The objective evaluation of the proposed method’s PT and its comparison with other methods is presented within Table 5. As per the above discussion, the total processing time in Table 5 is defined as a sum of the embedding time and the extraction time. To this end, whenever a state-of-the-art method has not covered the timings of either of these components, it is assigned with a value of “N/A”. The given table shows that in continuous-tone images, the method in [4] has the highest PT, whereas, the method [24] has the lowest. The proposed method has outperformed every other method in Table 5, apart from the method in [24]. Moreover, in multi-tone images, the proposed method and every other is outperformed by the method in [15]. However, it is unable to operate beyond 4 grey levels. Unlike its counterpart ED-based methods [9, 63], the proposed method and others [15, 46] in Table 5 use OD to achieve multitoning. Consequently, the latter methods are faster as ED employs a feedback loop for quantization error calculations. The calculated error is successively pushed forward to four neighbouring pixels and this distribution continuous until the culmination of the multi-tone image. This imposes an overhead of additional multiplications and additions/subtractions, making ED-based methods expensive in PT.

5 Conclusion

This paper presents a novel dual watermarking approach for identity protection.
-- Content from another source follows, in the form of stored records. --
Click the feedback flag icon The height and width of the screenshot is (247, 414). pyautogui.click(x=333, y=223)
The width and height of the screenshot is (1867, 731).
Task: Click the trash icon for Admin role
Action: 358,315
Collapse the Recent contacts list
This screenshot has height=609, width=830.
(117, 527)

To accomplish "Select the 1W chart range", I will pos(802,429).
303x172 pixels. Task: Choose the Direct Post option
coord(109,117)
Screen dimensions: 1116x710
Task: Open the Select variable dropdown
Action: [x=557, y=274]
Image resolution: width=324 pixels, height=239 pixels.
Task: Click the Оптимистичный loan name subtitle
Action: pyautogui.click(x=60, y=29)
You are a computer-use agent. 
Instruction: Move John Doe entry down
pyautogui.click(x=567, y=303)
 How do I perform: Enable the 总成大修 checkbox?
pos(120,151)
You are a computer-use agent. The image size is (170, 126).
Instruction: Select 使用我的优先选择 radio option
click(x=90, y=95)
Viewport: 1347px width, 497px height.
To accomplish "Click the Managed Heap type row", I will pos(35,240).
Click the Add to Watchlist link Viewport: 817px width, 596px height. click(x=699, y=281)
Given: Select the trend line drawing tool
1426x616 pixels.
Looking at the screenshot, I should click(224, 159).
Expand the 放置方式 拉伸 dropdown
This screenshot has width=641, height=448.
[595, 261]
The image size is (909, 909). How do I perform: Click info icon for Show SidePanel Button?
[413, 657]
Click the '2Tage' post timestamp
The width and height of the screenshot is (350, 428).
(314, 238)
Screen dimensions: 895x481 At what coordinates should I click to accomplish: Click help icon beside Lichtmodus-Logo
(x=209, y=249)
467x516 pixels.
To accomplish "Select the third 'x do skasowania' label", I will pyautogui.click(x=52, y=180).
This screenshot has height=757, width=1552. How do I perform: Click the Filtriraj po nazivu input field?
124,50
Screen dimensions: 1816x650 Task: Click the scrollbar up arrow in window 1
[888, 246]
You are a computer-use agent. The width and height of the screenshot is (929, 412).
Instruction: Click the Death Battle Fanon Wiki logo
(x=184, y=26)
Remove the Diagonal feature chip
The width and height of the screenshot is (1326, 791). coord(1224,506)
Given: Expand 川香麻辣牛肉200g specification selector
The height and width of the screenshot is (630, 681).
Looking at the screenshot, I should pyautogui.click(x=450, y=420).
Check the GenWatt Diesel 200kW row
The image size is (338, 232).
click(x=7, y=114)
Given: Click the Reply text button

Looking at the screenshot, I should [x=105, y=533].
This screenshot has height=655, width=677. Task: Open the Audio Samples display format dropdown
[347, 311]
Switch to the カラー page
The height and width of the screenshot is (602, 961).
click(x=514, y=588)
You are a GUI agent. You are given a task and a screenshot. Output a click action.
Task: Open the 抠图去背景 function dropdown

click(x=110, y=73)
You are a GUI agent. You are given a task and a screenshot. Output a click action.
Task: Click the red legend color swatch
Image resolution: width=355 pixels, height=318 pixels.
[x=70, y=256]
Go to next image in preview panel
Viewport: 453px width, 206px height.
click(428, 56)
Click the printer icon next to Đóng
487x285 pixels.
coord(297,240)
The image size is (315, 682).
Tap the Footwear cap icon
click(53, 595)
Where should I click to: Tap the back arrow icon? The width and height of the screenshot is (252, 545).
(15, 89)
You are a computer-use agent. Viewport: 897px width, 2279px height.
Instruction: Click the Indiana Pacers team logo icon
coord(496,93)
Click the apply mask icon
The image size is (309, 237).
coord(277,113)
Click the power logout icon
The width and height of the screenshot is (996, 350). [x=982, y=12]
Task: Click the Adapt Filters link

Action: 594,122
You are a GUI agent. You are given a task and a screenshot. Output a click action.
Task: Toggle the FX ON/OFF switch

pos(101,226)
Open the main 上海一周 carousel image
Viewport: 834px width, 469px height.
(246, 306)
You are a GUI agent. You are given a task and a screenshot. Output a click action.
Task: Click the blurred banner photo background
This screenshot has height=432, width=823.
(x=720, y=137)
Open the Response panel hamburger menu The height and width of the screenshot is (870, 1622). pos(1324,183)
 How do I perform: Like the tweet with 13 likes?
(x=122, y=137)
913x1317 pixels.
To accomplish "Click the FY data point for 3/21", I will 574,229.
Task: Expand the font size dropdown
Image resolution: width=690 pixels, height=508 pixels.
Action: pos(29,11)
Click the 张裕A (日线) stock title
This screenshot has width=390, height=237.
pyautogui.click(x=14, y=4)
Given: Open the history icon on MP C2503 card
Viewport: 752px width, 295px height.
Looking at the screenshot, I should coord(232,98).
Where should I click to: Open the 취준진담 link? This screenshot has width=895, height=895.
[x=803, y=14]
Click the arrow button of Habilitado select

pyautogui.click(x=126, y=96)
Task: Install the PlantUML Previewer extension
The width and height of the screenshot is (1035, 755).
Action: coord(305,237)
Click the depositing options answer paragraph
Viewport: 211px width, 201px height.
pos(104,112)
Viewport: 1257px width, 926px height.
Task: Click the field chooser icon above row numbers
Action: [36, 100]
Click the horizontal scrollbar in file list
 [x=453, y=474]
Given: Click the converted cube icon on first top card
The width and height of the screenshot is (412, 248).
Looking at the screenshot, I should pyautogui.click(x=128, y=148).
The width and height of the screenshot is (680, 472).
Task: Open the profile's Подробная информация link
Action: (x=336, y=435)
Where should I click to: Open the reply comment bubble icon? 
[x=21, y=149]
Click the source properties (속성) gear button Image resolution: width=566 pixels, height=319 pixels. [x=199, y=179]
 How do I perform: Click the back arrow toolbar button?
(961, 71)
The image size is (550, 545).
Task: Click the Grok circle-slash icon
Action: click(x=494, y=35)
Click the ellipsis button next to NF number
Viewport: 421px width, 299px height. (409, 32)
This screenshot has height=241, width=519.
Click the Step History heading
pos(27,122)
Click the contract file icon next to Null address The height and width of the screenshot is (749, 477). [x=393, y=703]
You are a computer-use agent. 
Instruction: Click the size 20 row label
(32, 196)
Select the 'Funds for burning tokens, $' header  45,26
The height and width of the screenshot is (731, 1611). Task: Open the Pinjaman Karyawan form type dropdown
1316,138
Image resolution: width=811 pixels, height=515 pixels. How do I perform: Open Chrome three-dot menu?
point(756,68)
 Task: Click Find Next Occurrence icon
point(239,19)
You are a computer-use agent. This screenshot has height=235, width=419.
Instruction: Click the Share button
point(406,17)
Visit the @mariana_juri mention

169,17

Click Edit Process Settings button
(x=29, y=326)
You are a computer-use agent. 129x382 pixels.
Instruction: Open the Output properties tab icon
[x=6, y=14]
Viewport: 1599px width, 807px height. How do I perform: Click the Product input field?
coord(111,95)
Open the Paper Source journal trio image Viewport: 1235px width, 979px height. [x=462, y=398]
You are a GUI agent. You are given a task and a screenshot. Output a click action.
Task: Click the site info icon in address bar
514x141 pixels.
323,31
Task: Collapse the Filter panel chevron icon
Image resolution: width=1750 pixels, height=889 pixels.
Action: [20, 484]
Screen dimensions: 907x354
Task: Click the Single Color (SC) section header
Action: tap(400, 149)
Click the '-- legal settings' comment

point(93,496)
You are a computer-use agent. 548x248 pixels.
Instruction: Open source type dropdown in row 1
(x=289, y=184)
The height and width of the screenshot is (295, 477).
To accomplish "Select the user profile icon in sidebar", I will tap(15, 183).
Firstly, the proposed watermarking scheme uses the owner’s signature and fingerprint as watermarks through which the ownership and validity of the media can be proven and kept intact. Consequently, in terms of capacity, the proposed scheme is on par with the existing state-of-the-art methods. Secondly, the proposed embedding approach uses DWT, DCT and a novel median-based embedding block selection procedure. Working in conjunction, these techniques enable the proposed watermarking scheme to outperform existing methods in terms of imperceptibility and robustness/security. Thirdly, the application versatility of the proposed scheme is demonstrated by its ability to operate on both the continuous tone/greyscale images and the multitoned images. The former are intensively used in the electronic media, whereas the latter is a widely adopted strategy in modern printing. Finally, the proposed dual watermark scheme objectively outperforms the existing state-of-the-art methods in terms of imperceptibility and robustness/security attributes, measured by PSNR and NCC values, respectively.

The proposed image watermarking strategy employs a pair of robust watermarks, which provides excellent copyright protection. In the future, the proposed scheme could be improvised to achieve multiple goals of copyright protection and authentication. Such a scheme will be embedded with two watermarks; one will be robust to provide copyright protection, and the other will be fragile to facilitate the authentication capability. Moreover, in the case of tampering, the fragile watermark will also exhibit tamper detection and tamper localisation abilities. To this end, the experimental analysis will also be extended to include parameters, such as the false positive rate (FPR) and the false-negative rate (FNR), used for measuring the accuracy of the tamper detection and the tamper localisation attributes, respectively.